I miss him. My son is sad. He picked Hooch when he was 18 months old, or Hooch picked him. Regardless, we had no intention of getting a dog that day, but were introduced to Hooch and the rest is history. My son doesn't have a memory without him. I'm sure you understand that.

It was time. It sucked. It sucks. My wife says we're kinder to our pets than our people. She's right. Letting them go eased their suffering. It, unfortunately, doesn't do a bit of good for us.
 
#19 ·
What a beautiful dedication to your pal Hooch. I'm sorry for (both) of your loss... Our dogs are so faithful and truly ask for so little compared to what they give. There loss is often devastating and it is felt long after one would ever expect.. My sympathy
 
#20 ·
Its normal to feel awful after losing such a close family friend.
You did the right thing and that was actually the best thing you could have done for
Shadow. He's in heaven now and there are animals in heaven. I'm a Christian and
know this is true.

I had to put down one of the greatest German Shepherds I ever had; King lived to be 12 and was a prior police K-9. He was actually rescued by me because a police friend of mine called me one night and said King failed his K-9 certification for the 2nd time and his Captain said he had to be destroyed. I drove a couple of hours on a Sunday night to sneek him into my SUV and took him home. He was in bad shape because his handler had beat him up a lot. He had the sweetest personality I have ever seen a GSD have. He was also super smart and would protect my family with his utmost when I deployed while I was in the military.

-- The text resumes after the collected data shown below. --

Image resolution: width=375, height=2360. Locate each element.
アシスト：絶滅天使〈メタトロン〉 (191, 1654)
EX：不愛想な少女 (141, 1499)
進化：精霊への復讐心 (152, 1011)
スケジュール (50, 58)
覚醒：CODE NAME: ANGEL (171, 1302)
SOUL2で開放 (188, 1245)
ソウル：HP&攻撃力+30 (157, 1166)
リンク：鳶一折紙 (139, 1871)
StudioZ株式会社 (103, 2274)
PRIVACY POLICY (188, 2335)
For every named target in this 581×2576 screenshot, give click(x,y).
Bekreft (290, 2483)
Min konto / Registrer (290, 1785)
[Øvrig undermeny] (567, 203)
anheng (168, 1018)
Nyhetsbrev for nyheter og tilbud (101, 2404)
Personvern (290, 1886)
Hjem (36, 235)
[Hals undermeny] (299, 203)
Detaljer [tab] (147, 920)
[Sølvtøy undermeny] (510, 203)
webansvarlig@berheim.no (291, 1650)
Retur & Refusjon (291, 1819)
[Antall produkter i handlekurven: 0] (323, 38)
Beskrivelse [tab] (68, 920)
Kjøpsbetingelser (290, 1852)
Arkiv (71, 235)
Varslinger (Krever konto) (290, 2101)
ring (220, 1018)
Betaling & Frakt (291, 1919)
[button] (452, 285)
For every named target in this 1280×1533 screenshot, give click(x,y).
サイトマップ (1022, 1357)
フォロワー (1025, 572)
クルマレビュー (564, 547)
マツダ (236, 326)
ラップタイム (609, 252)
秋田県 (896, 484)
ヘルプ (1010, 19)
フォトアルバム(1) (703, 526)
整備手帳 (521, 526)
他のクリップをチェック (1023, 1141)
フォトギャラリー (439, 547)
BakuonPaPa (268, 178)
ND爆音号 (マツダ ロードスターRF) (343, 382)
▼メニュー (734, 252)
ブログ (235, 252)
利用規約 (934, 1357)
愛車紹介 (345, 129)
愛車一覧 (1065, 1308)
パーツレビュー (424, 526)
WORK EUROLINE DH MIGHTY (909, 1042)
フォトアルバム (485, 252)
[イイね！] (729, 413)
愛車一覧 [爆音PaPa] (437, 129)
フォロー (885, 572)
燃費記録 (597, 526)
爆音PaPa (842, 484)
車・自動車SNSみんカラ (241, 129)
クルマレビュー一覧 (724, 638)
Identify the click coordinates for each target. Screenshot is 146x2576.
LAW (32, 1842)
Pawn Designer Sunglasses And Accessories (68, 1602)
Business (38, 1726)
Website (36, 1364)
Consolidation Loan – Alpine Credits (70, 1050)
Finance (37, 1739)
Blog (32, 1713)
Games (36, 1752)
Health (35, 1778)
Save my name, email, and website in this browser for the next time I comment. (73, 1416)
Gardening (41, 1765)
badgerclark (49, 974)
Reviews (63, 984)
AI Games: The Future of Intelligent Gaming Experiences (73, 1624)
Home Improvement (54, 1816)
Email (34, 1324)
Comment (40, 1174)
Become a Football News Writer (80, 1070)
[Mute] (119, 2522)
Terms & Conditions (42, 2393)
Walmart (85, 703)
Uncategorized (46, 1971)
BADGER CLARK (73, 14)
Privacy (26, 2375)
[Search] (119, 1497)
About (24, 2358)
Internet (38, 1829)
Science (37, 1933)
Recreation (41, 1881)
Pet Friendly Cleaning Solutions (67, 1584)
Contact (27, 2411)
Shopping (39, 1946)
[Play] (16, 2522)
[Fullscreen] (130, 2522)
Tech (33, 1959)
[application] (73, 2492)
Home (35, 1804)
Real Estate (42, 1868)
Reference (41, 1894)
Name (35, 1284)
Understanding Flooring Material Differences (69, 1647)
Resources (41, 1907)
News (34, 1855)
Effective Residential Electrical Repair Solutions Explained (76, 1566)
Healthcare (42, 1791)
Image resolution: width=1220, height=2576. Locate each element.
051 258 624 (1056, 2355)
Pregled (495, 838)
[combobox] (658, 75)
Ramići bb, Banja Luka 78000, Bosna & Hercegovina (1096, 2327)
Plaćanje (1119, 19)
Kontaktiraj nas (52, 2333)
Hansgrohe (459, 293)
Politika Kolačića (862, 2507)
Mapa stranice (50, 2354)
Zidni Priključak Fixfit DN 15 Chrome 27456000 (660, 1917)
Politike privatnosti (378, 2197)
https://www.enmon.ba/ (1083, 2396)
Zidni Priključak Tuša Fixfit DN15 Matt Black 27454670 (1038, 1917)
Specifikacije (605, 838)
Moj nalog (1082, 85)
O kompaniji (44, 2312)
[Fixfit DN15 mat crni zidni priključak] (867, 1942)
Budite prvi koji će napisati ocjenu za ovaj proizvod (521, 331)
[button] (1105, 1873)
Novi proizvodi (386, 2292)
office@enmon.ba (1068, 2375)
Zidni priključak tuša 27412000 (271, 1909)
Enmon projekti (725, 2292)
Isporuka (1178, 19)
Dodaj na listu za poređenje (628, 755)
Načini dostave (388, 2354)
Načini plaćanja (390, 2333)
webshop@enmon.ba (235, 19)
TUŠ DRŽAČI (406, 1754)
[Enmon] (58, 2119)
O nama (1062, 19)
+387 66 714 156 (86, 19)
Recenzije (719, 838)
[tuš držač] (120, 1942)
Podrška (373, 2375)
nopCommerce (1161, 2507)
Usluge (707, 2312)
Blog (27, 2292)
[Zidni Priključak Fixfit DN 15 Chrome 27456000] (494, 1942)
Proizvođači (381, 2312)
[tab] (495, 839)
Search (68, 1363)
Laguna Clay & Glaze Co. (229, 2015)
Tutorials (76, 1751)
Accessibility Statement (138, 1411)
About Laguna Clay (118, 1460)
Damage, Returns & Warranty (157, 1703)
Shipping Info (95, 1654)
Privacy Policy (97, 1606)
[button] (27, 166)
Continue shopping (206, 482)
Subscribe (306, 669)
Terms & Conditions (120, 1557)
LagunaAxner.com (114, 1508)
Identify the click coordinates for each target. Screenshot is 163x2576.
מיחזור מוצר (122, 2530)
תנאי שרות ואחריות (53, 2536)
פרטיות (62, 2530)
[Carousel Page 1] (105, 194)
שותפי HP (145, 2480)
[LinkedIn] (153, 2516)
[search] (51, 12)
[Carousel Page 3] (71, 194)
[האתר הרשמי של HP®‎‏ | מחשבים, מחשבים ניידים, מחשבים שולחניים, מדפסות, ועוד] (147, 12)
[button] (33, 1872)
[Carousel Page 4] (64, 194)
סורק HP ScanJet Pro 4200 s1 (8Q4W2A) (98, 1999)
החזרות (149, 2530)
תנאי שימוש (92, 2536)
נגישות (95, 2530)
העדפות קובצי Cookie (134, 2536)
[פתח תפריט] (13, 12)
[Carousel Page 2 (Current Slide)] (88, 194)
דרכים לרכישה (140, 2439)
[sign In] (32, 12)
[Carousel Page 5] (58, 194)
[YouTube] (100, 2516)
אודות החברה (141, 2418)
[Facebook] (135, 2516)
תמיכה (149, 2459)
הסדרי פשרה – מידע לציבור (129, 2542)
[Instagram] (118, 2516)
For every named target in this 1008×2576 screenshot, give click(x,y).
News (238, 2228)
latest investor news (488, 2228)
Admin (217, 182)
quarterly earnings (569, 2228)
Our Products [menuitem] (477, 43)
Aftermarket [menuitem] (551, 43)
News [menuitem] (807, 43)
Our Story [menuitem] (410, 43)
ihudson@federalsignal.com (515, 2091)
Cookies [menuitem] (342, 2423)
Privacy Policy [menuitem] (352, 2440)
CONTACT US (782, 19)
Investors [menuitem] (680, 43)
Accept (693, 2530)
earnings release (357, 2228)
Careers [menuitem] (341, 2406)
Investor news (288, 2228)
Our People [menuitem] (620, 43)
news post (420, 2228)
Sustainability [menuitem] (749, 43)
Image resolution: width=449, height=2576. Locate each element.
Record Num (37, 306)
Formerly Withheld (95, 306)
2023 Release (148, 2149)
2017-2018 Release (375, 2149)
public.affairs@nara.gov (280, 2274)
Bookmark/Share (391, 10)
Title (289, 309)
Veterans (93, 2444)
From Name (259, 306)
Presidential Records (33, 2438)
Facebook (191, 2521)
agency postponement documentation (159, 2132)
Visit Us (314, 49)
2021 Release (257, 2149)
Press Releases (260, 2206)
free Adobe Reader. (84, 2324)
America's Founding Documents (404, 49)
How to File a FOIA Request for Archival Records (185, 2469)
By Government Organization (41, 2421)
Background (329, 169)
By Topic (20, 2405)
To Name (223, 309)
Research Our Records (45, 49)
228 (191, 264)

He was the sire of three beautiful litters and he lived with us for only 7 years.
He had arthritis and was pretty slow in his last couple of years.
He had developed kidney failure and one day he could not get up and was wetting himself. I was so upset about it, but I knew in my heart this was goodbye...

I took him to the vet and the doc said he was not going to make it; so I agreed to let him go and remember him slowly putting his head into my hands and slip away peacefully. I felt like you do now and I know its so very painful.
After a few days, the vet sent me a card and Dr. Taylor said that in all his 27 years in practice he'd never seen a GSD with such a wonderful personality and disposition like King's. He also loved going to the vet and greeting the tech's in the office. He was cremated and I could not bear bringing his ashes home; it just hurt too much.

I would recommend that you wait awhile before getting another dog/puppy, and in the meantime take a look at the Forum where its titled: (GSD Rescue Information) and look at "Rescue Stories and where they are now." Look at my post of "My name is Maxwell, and I'm a rescue GSD. Also read the story on the rescue GSD "my new guy".

When you are ready, maybe you can rescue a dog and give them a happy and loving home, just like the one you gave Shadow.